Depiction of Human Figure
Ability to create storyboard sequences utilizing varying eye levels for dramatic communication of visual narratives. Ability to achieve visual development of character. Ability to apply visual textures to create believable environments in drawings.
Utilization of thumbnail quick-sketch processes or color roughs to visualize design intentions and develop into final compositions. Ability to utilize reference material to aid in concept development.
Ability to communicate an intended effect in a visual image.
Communication of Mood/Emotion
Ability to use design elements such as color, value, and shape to suggest an emotional response in the viewer.
Ability to demonstrate color harmony in designs through the selective use of color (color schemes), control of saturation, contrast, and color proportion. Ability to create and utilize a 12 and 24 step Color Wheel for color selection.
Ability to create effective figure-ground relationships demonstrating usage of advancing vs. receding colors, control of saturation, temperature, and value contrast.
Understanding the Effects of
Light on Color
Ability to suggest objects in warm or cool environmental light demonstrating appropriate color, value, and temperature changes in light and shadow.
Ability to discuss assignments or make oral presentations to the class. Ability to discuss work intelligently and critically using standard art vocabulary.
Ability to understand an assignment and apply technical knowledge to generate solutions.
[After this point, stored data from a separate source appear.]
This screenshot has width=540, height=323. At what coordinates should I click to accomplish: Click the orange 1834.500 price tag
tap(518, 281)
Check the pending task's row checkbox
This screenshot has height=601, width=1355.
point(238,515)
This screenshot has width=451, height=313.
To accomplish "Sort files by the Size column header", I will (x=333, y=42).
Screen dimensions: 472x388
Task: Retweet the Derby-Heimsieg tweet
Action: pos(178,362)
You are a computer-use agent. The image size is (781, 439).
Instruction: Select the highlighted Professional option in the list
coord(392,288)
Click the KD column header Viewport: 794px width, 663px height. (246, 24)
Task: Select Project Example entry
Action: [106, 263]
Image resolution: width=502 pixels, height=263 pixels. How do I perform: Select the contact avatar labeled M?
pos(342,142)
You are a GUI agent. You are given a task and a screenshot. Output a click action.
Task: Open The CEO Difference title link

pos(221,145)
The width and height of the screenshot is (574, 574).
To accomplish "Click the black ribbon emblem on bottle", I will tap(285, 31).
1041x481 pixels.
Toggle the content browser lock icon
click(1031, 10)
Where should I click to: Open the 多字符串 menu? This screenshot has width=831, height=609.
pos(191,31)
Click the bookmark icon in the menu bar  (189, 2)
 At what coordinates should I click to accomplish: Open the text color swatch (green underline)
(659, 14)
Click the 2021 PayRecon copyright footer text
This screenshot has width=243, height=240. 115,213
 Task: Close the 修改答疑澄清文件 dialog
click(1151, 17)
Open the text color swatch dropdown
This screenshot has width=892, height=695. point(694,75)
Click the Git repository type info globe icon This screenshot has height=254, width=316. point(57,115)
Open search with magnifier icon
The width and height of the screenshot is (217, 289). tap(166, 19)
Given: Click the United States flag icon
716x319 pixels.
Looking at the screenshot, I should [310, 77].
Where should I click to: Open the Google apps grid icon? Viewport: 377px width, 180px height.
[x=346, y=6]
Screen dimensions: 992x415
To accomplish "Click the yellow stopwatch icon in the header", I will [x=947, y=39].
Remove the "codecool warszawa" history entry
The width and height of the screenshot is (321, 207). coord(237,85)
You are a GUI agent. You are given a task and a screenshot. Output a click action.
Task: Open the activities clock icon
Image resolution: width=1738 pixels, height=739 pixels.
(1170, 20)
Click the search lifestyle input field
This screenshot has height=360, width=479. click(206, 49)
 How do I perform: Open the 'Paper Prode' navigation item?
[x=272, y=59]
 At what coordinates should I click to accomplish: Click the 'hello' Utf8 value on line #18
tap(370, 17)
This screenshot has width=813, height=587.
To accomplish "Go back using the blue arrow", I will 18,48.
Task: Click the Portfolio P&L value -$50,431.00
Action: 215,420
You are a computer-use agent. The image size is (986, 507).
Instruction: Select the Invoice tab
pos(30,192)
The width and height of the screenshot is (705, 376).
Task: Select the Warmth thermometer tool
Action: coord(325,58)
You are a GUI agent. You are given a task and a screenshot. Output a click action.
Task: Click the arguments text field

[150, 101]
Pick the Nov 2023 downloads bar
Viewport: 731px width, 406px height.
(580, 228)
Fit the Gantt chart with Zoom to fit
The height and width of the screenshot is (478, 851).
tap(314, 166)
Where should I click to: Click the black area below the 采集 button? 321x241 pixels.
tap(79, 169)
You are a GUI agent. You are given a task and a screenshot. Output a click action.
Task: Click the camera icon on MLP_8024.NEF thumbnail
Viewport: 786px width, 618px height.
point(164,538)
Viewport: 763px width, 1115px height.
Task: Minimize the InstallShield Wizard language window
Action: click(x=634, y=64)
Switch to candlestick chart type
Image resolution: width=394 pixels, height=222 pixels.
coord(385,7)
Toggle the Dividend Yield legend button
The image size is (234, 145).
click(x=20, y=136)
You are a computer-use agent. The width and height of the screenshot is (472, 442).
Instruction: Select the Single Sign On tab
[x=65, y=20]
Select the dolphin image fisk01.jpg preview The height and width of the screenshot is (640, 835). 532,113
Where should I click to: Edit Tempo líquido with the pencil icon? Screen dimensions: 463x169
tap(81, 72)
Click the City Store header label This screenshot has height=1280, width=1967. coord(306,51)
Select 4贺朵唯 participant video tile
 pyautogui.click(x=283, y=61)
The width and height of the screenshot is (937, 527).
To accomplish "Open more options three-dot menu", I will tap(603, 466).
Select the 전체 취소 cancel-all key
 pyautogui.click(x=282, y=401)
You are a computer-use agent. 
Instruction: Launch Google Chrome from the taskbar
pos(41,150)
Ability to deconstruct a concept or assignment into its component parts and make corrections based on understanding the individual factors which combine to make the piece.
The ability to be self-critical, make corrections, and learn from critiques. The ability to accept suggestions and ideas.
Organization and Management
Knowledge and use of appropriate materials.
Professional Presentation of Projects/Professional Attitude
Ability to submit work according to professional presentation standards. Ability to meet project-staged deadlines and deliver projects on time. Effort and attention to detail demonstrated.